Saved data entries:
= = = =

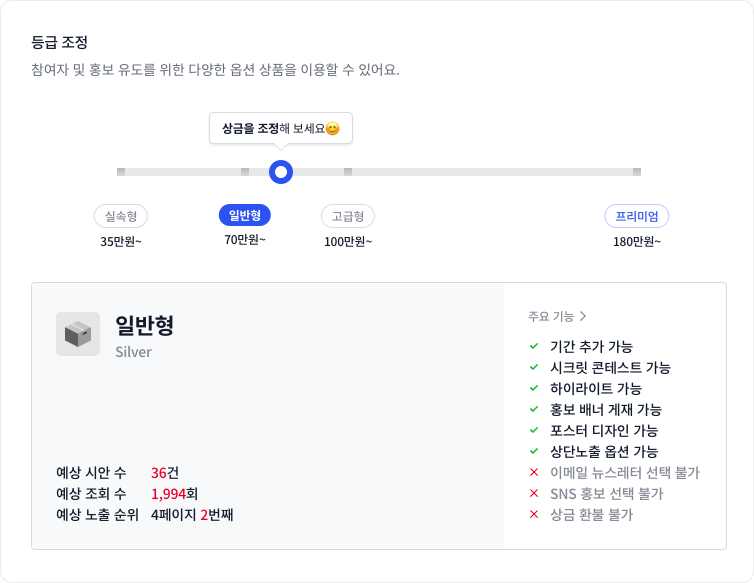Click green checkmark beside 하이라이트 가능
The image size is (754, 583).
pos(534,388)
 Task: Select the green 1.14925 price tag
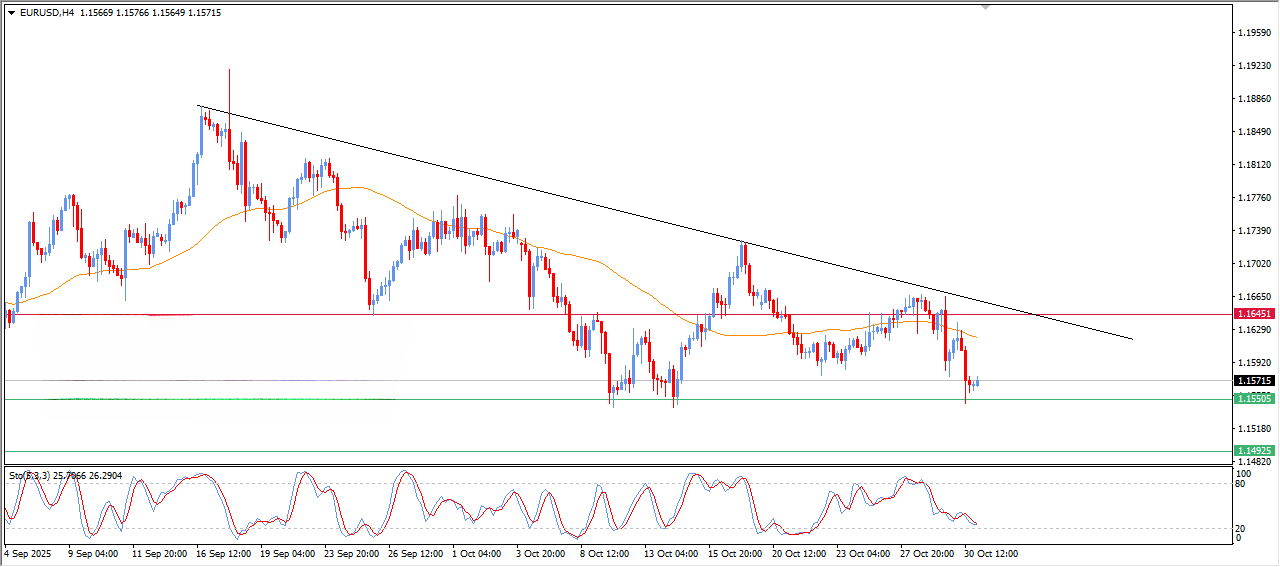[1254, 451]
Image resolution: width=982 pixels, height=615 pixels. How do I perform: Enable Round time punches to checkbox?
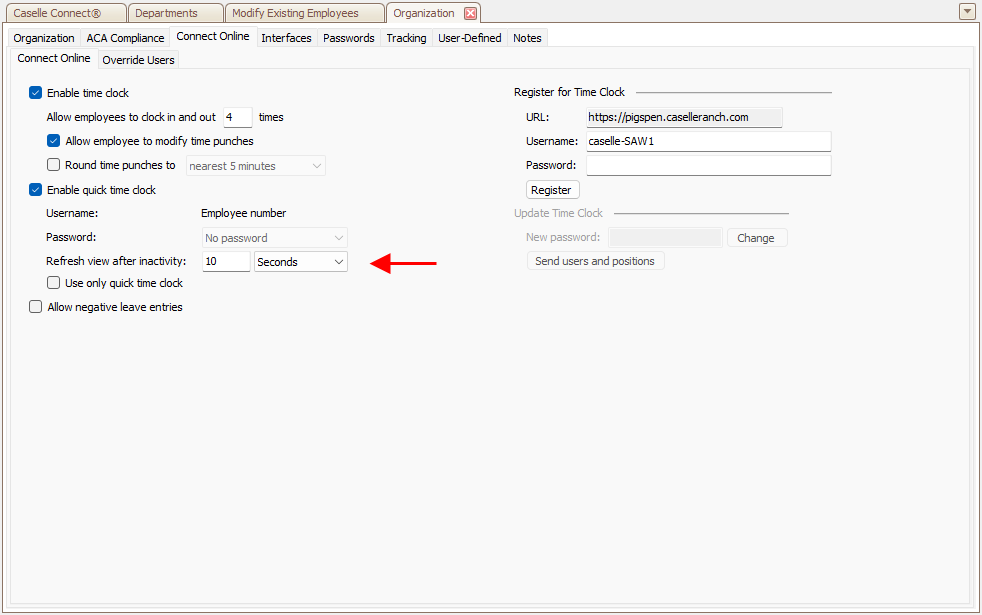tap(54, 165)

= = = =

What you should do:
Repeat, exactly and only, the lines from the one containing "Image resolution: width=982" through the final line of the data, both ends included, leaving out any picture.

Exercise output:
Image resolution: width=982 pixels, height=615 pixels. How do I perform: Enable Round time punches to checkbox?
tap(54, 165)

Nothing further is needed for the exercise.